In 1831, Ernst applied for and received a grant of more than 4000 acres in the northwest corner of Austin County. His land formed the nucleus of The German Belt. Through his many lengthy letters to friends in Germany, he reached and influenced prospective migrants. As a result of his “American letters,” the interest in emigration spread quickly, and a small, but steady stream of migrants left northwestern Germany for Texas. By the late 1830s, German immigration to the Lone Star State was widely publicized in the Fatherland.

The German settlers who came to Texas were solid, middle-class peasants, the majority of whom were ambitious farmers who believed that their futures in the Fatherland were cramped by the social and economic system. They weren’t poverty-stricken or oppressed. In fact, they could afford the cash investment required to move overseas.

Between 1844 and 1847, more than seven thousand Germans reached the new land, and by early 1850, the Germans numbered more than 5 percent of the total Texas population, a number that remained constant throughout the rest of the nineteenth century.

The 1990 census revealed that 17.5 percent of the total Texas population claimed pure or partial German ancestry. This chain migration continued until the Civil War when the Union blockaded the Confederate ports, halting all immigration.

After the Civil War ended, ships loaded with German immigrants once again disembarked at the Galveston wharves, which was the port of entry before Ellis Island opened in 1892. From 1865 to the early 1890s, it is estimated that the number reached 40,000.

In the 1890s, immigrants who had arrived earlier and had settled in the midwestern states of Illinois, Minnesota, and Iowa relocated to Texas, sponsored by the Flusche brothers and the Catholic Church. These Germans founded a colony at Muenster in North Texas. Also around this time, sizable numbers of Germans appeared in Texas cities, most notably in San Antonio, where one-third of the population was German.

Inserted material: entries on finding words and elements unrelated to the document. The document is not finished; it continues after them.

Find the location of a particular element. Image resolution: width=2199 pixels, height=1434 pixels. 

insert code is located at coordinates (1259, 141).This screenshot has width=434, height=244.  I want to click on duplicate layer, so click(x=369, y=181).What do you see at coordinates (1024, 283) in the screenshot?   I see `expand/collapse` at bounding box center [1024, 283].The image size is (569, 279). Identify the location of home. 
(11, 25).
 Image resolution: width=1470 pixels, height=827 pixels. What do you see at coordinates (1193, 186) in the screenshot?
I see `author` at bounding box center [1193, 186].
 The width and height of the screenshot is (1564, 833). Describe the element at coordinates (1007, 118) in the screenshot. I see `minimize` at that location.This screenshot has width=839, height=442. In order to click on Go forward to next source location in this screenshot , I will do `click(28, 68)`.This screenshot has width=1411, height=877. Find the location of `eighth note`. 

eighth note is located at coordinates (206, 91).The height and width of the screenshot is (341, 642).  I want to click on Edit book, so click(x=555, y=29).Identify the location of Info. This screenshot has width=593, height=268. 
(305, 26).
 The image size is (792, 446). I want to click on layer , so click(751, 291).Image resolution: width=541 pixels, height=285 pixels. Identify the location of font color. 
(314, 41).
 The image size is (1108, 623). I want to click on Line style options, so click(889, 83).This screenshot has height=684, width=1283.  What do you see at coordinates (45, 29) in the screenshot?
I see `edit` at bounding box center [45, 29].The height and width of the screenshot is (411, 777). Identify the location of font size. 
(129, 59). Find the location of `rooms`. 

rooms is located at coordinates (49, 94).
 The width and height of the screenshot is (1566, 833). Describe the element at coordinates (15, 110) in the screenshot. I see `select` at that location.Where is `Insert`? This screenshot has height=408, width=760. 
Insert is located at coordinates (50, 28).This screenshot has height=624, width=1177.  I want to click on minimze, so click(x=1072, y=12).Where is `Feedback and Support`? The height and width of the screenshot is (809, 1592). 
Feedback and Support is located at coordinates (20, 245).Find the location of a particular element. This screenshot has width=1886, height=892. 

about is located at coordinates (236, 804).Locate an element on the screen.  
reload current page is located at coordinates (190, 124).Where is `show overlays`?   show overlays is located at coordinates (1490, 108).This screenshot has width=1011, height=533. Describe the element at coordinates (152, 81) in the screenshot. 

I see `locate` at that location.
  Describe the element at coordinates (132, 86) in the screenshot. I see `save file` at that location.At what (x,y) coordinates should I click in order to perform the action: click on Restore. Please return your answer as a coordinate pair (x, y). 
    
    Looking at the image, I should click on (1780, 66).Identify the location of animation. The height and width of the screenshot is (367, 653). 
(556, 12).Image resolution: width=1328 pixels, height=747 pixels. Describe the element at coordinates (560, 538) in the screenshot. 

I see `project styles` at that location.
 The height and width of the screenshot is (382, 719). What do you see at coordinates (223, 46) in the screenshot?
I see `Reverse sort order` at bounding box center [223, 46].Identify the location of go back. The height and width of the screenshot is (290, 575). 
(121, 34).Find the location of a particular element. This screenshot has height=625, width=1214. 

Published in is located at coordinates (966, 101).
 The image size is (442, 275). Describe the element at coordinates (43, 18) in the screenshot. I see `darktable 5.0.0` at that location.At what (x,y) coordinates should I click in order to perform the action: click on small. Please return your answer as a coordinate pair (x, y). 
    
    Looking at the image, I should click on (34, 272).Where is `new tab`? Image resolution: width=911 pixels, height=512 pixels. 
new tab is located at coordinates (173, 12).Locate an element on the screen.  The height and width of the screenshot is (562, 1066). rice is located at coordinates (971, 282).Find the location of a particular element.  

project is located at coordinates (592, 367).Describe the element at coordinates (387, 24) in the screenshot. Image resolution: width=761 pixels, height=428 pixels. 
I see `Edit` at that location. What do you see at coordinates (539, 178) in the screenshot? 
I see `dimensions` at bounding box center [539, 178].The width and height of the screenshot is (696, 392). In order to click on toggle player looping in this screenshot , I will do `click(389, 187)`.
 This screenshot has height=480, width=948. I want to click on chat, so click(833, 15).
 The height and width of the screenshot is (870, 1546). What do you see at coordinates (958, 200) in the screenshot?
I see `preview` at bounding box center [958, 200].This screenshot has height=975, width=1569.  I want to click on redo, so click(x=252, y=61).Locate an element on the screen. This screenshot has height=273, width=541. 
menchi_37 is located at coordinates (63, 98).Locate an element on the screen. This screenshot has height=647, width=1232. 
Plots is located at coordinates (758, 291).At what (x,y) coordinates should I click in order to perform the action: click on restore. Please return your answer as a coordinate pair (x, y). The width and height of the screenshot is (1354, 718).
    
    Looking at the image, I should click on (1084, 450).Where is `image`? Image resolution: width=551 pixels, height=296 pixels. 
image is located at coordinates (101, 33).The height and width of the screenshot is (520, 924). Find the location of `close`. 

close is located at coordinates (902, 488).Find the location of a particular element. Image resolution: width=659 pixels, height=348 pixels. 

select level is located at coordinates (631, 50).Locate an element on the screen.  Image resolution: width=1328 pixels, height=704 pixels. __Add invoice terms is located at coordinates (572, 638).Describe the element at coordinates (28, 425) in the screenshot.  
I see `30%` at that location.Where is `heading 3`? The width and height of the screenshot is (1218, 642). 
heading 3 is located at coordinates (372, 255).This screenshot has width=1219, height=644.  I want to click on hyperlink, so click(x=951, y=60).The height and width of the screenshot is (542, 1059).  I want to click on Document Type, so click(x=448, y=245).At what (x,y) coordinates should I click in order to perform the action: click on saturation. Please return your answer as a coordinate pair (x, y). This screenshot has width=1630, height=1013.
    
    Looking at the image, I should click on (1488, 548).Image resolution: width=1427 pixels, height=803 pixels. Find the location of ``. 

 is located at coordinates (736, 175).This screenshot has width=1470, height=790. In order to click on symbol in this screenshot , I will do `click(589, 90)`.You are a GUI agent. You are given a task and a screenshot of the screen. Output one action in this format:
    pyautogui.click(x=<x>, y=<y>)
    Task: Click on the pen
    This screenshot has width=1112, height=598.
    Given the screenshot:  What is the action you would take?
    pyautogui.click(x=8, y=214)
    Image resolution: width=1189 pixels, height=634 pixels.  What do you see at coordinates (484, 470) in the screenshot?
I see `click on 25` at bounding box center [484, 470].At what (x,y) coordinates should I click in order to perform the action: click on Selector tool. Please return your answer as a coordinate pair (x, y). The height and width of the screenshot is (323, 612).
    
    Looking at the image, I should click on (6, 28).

Many German settlements of the time had distinctive architecture. In the Hill Country, settlers built half-timbered and stone houses with miles of rock fences and grand Gothic churches with jagged stone towers that reached skyward. They spoke a distinctive German dialect, ate sausages and sauerkraut, and drank Texas-German beers: Pearl and Shiner. They polkaed in dance halls, watched rifle competitions at Schützenfeste, and enjoyed the ancient Germanic custom of Easter Fires in Fredericksburg.

In the 1890s, German immigration to Texas peaked and began to taper off. Second- and third-generation German-Texans, looking for cheaper land, went westward until the Great Depression halted that movement.

By the early 1900s, the rural German communities received no additional immigrants from Europe, and later in the twentieth century, the older German ethnic sections in cities such as San Antonio broke apart as prosperous third- and fourth-generation Texas Germans flocked to the suburbs. It was also around this time that the San Antonio’s affluent German neighborhood – the King William Historic District – lost most of its German-American residents.

The settlers had survived the difficulties of pioneering, but in the years to follow, acculturation took a heavy toll. Then, two world wars and the associated anti-German prejudice damaged the interest in Germans and their culture, and by the early 1950s, an era had come to an end.

The Texas Germans who settled the Lone Star State were diverse: peasant farmers to intellectuals, Protestants, Catholics, Jews, and atheists, farmers and townsfolk, honest people and murderers, abolitionists and slave owners, teetotalers and drinkers. Mostly, they were hardworking, fun-loving people who had come seeking economic opportunities, and they all had a varied impact on the achievements and influence of Texas.

Side note: The Republic of Texas declared its independence from Mexico on March 2, 1836. But it wasn’t until December 29, 1845, that Texas became the 28th state in the United States.